Avec le fils de Noël, Nicolas, ils sont trois à bénéficier d’une autorisation, délivrée par la Police municipale: “On a le droit à un filet par personne”, tient à préciser Roger qui ajoute: “La pêche, c’est une tradition pour les Fosséens et c’est un droit! Depuis le 16e siècle. Ce sont les Porcelet qui ont autorisé les Fosséens à pêcher dans l’étang.” Si, au siècle passé, elle pouvait se pratiquer sur toute la lagune, elle est désormais réglementée. C’est dans la partie nord (côté est), que la pêche est autorisée afin ne pas empiéter sur le territoire consacré aux activités nautiques. La Municipalité a construit une rampe, afin de faciliter la mise à l’eau de leur barque. Quand ils embarquent pour récupérer le poisson, c’est Noël qui rame et Roger qui tire sur le filet. Alors, que pêche-t-on dans l’Estomac? : « Des anguilles, des cabassons, des muges, des gobies, quelques loups, des favouilles … Énumère Noël. Le gobie, c’est pour la soupe ! » Soupe que madame Marrau prépare avec soin. Pour Roger: “L’anguille, c’est bon en blanquette, avec des tomates et des câpres. » Au-delà de ramener du poisson à la maison et de perpétuer la tradition, c’est un moment de détente pour eux. C’est un bel endroit, d’où l’on peut contempler le château de l’Hauture et l’église Saint-Sauveur. La rive est couverte de joncs maritimes. Il y a certes des moustiques, mais les deux hommes ne les craignent pas. On entend, au loin, dans un petit marais, des crapauds coasser. Une aigrette, bel oiseau blanc, ébouriffe son plumage à quelques mètres d’eux : « Ça nous fait prendre l’air », résume Noël. Roger acquiesce, en souriant à son ami : « Où tu veux être mieux qu’ici ?»

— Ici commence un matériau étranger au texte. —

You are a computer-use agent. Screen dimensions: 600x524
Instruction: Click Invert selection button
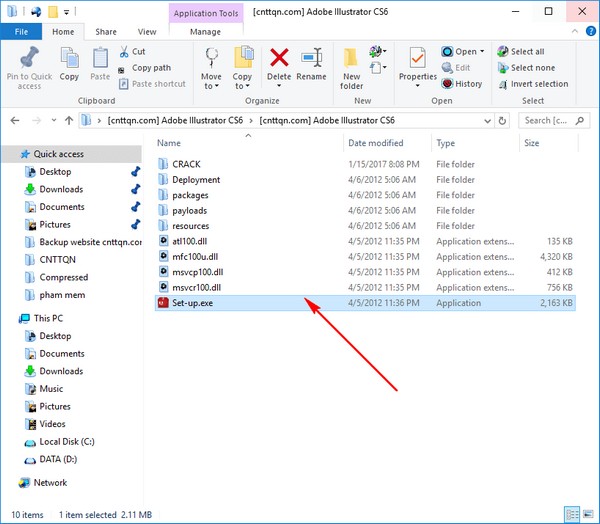(x=539, y=84)
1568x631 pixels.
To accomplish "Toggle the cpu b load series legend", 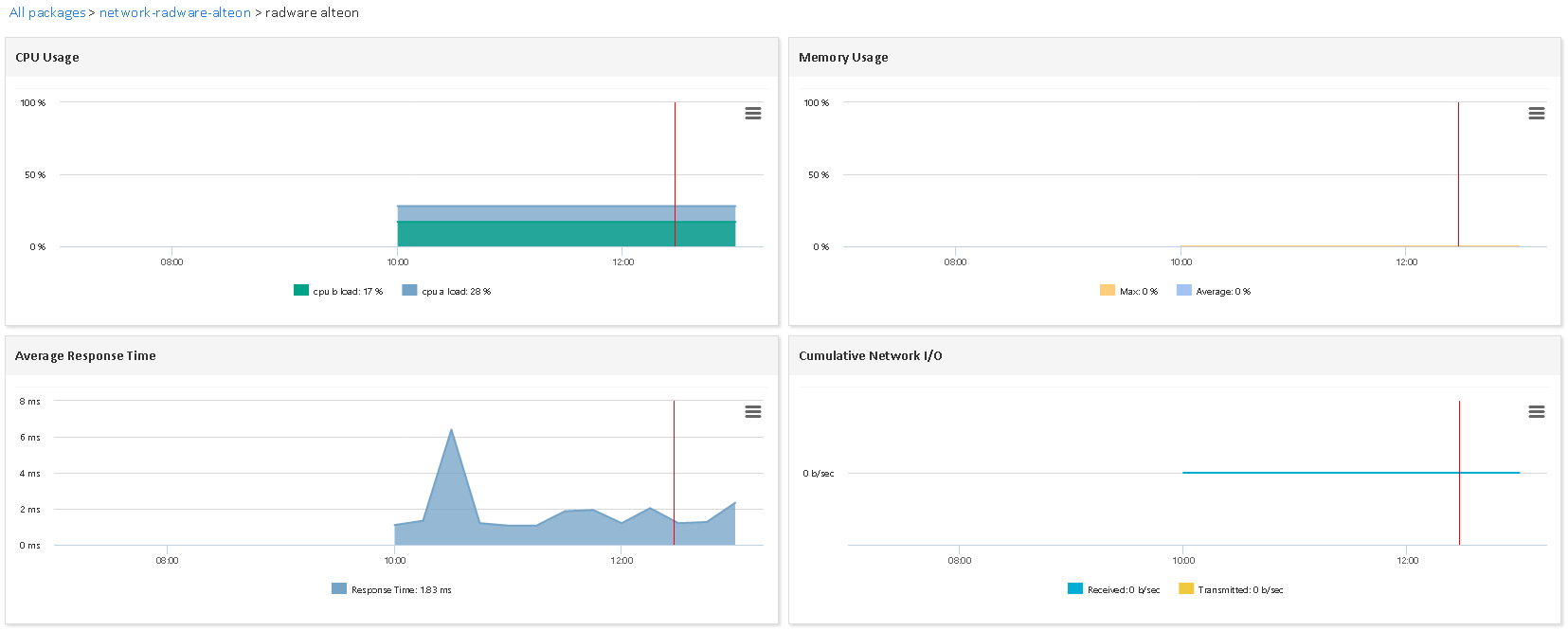I will (348, 292).
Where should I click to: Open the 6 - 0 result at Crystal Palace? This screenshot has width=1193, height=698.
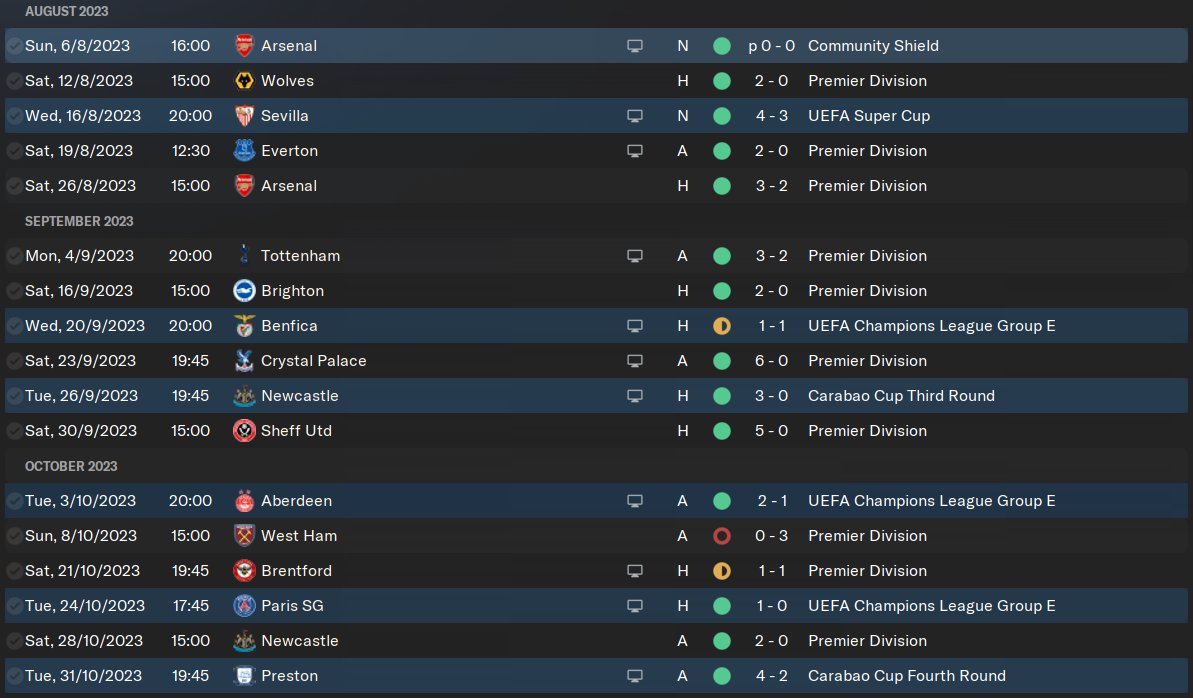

Le mot de l’élu Philippe Troussier, adjoint à l’environnement et à l’urbanisme.

“Tout en étant très réglementé afin de protéger ce patrimoine naturel unique, je suis heureux que la pêche dans l’étang de l’Estomac perdure aujourd’hui encore. L’amélioration de la mise à l’eau était pour moi très importante , afin de maintenir cette tradition. Mon ambition était de permettre à Noël et Roger de retrouver leur petit coin de pêche. Je me rappelle, plus jeune, avoir accompagné Bebert Garel pour une séance de pêche inoubliable et une soupe aux crabes partagée ensemble dans son cabanon. Cette pêche traditionnelle fait partie intégrante de notre histoire fosséenne, elle fait partie de la protection que nous apportons à nos étangs. Voilà qui est concret et bien loin des incantations de mauvaise foi de certains.”